» **GIVEN RECORDS**

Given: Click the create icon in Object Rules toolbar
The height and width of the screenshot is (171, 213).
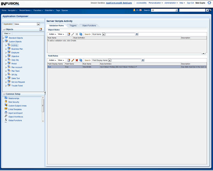Looking at the screenshot, I should (x=69, y=34).
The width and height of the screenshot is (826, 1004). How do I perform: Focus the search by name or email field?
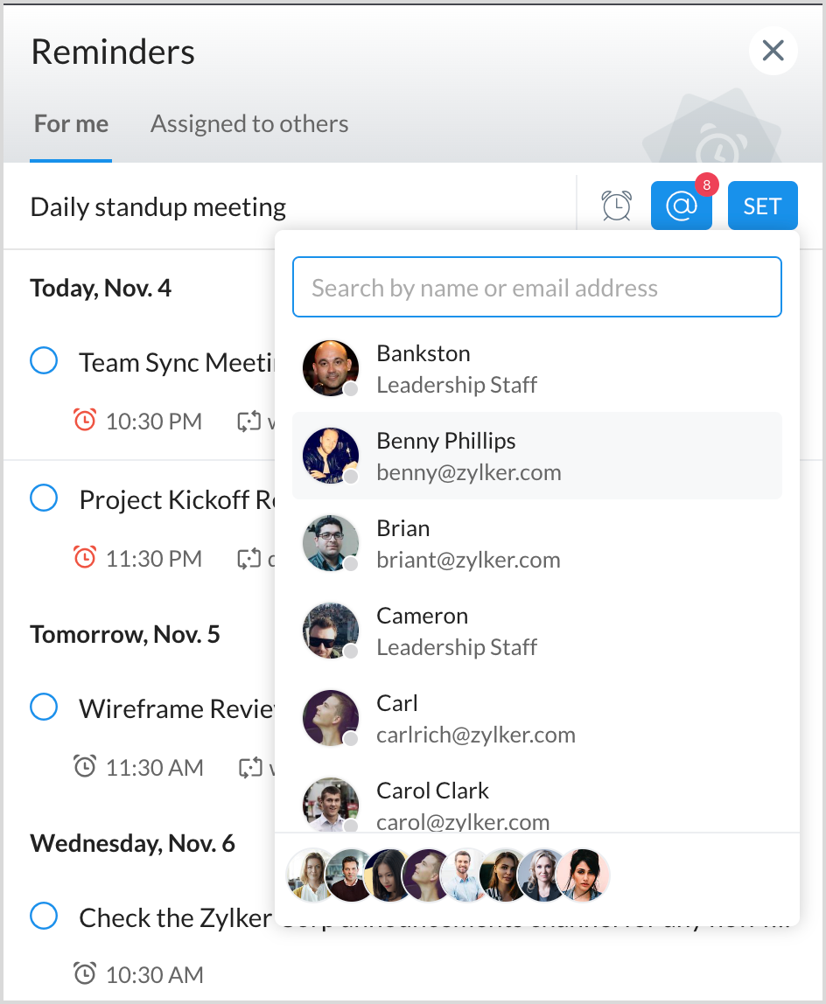tap(536, 288)
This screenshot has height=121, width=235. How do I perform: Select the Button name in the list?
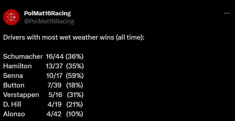13,85
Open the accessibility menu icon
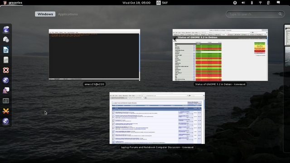 coord(235,3)
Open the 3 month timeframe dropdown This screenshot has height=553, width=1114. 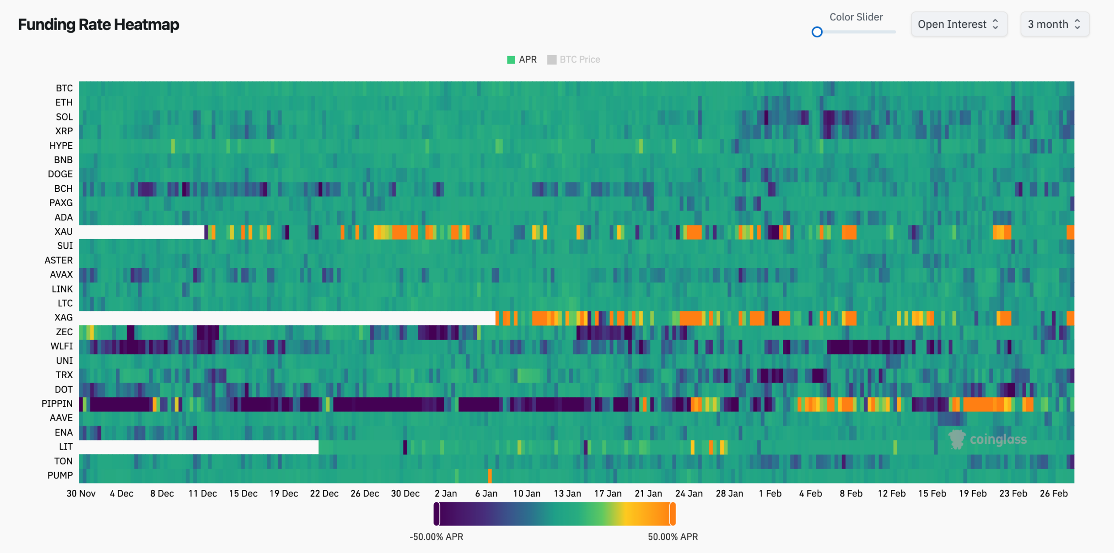pos(1047,24)
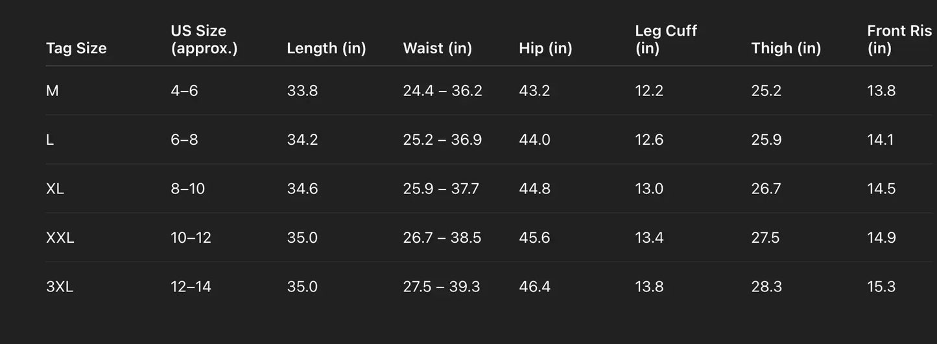Click the Leg Cuff (in) column header
The image size is (937, 344).
point(665,40)
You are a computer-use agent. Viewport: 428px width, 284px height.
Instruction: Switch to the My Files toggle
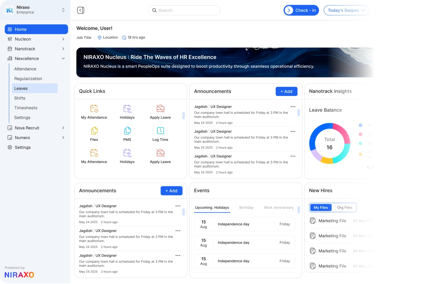(321, 208)
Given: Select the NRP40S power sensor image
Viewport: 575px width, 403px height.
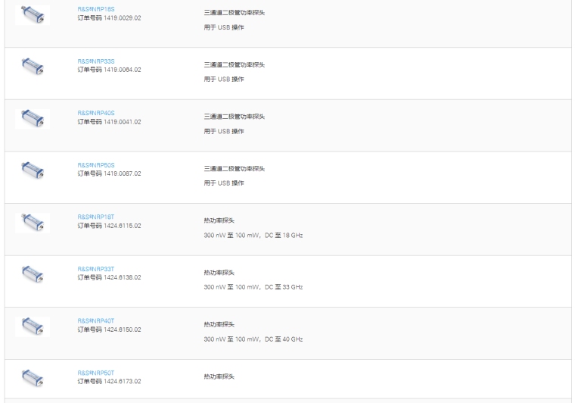Looking at the screenshot, I should 32,118.
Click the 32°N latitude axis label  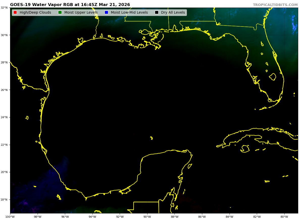[x=4, y=8]
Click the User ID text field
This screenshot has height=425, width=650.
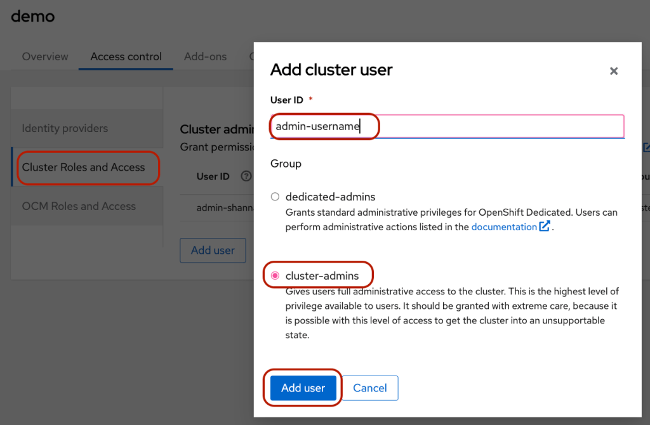click(447, 126)
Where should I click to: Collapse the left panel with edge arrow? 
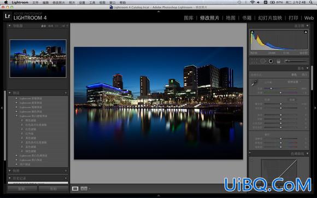(x=2, y=108)
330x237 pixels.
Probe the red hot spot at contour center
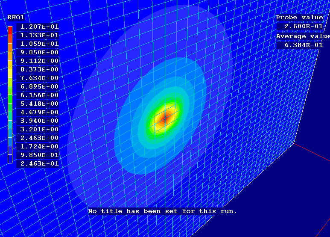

» **PROBLEM TO SOLVE**
Word for word, restate the lines from the line containing "This screenshot has height=425, width=650." through the end of the data, including the first and last of them. Pictures stay out.

» **RESULT FOR THIS EXERCISE**
This screenshot has height=425, width=650.
click(447, 126)
Where should I click to: Collapse the left panel with edge arrow? 
(x=2, y=108)
330x237 pixels.
Probe the red hot spot at contour center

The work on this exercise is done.